Ella destapó otra y se sentó en la cama. Destapé la mía y la bebí. En el trago pensé que me iba a envenenar. No sabía qué decir y se lo expresé de nuevo. Dijo que no podía explicarme nada y me besó.

–Me llamo Silvie –dijo saboreando el beso y la cerveza –sé que tú te llamas Nicolás.

Colocó su lata en el posa brazos del sillón, me quitó la mía y la dejó junto a la suya. Sin más, se arrancó la blusa y se montó en mí. Su cuerpo duro y hermoso estaba completo sobre mis piernas; era claro que pasaríamos a la cama. Y así fue. Sin embargo me preguntaba qué cosa era todo eso. Mientras navegábamos en aquella inesperada aventura de los cuerpos, llegué a pensar que ella era parte de todo aquel misterio que se cernía sobre mí. Apenas podía asimilar mis manos en su piel, la luz de su cuerpo, los ojos cerrados, sus labios. Me sentía usado pero protegido a un tiempo y me preguntaba si debía seguir ese desconocido juego en el que ya estaba inmerso, o si debía salir de allí cuanto antes, salir no sólo del apartamento de Silvie, sino de París ¿Pero cómo salir de la ciudad y desistir de la búsqueda? Acabó la extraña maravilla y Silvie estaba complacida como si fuéramos viejos amantes. Repentinamente y decidido, me levanté y me vestí.

Decidí marcharme del departamento de Silvie, aunque no sabía dónde estaba, ni a dónde iba a ir. Con toda calma encendió un cigarro.
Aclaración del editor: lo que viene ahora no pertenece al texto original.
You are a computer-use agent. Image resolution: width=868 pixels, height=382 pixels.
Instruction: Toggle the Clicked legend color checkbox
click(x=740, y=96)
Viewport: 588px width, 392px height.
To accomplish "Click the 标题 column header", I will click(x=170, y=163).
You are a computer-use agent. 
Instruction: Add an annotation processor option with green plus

–¿Te vas? –me dijo desde su desnudez radiante y extendida en la cama.

Le di un largo trago más a la cerveza y salí ante cierto asombro de aquella mujer, de la que llevaba en mis manos el olor de su piel. Bajé las escaleras corriendo y al llegar a la puerta, me sentí como un cobarde y me dio miedo salir a la calle, o no quise salir a la ciudad que ahora se había convertido en el reino del miedo. Me detuve y decidí abruptamente regresar a preguntarle qué significaba todo eso que ahora me estaba haciendo temblar, no sé si de miedo o de rabia y desconcierto, así que volví a subir las escaleras y toqué a su puerta. Abrió. Tenía una camiseta puesta y la cerveza en la mano.

–No tienes a dónde ir a esta hora, ya no tienes a dónde ir en París –me dijo de inmediato como si supiera que iba a regresar.
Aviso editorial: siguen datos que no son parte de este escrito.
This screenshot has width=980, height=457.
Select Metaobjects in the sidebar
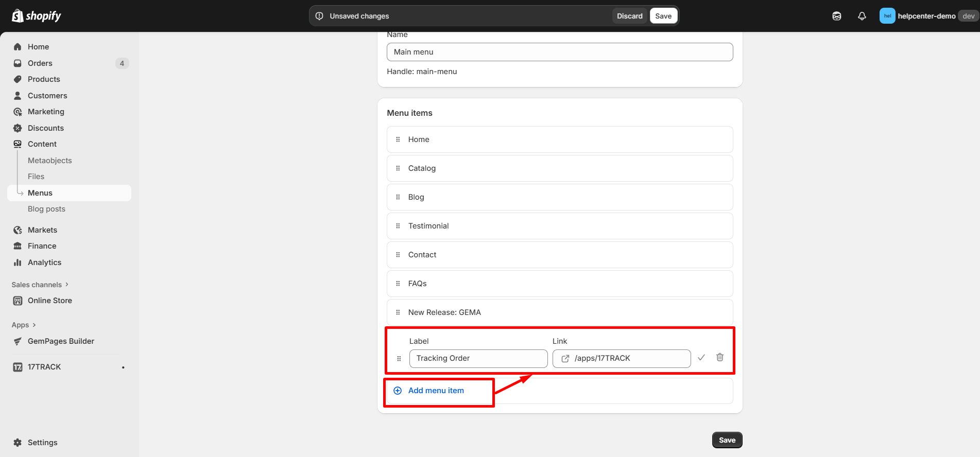[x=50, y=161]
La miré pensando en su boba sonrisita sensual, de esas en la que es imposible no darse cuenta que mienten. Me fui a sentar al sillón. Ella vino tras de mí y se sentó en una pose de modelo. Era otra y no la muchacha serena que me atendía en el restaurante del hotel, era una mujer jugando a la sensualidad seductora. Me miró como si no pasara nada, bebía cerveza como quien se apresta un encuentro bajo las reglas del coqueteo. Di un trago a la cerveza y la miré quizás como quien mira a quien se burla. Encendí un cigarro y quería comenzar mis preguntas que ella debía contestar. Le pregunté por qué aquel hombre quería matarme y de qué se trataba aquello.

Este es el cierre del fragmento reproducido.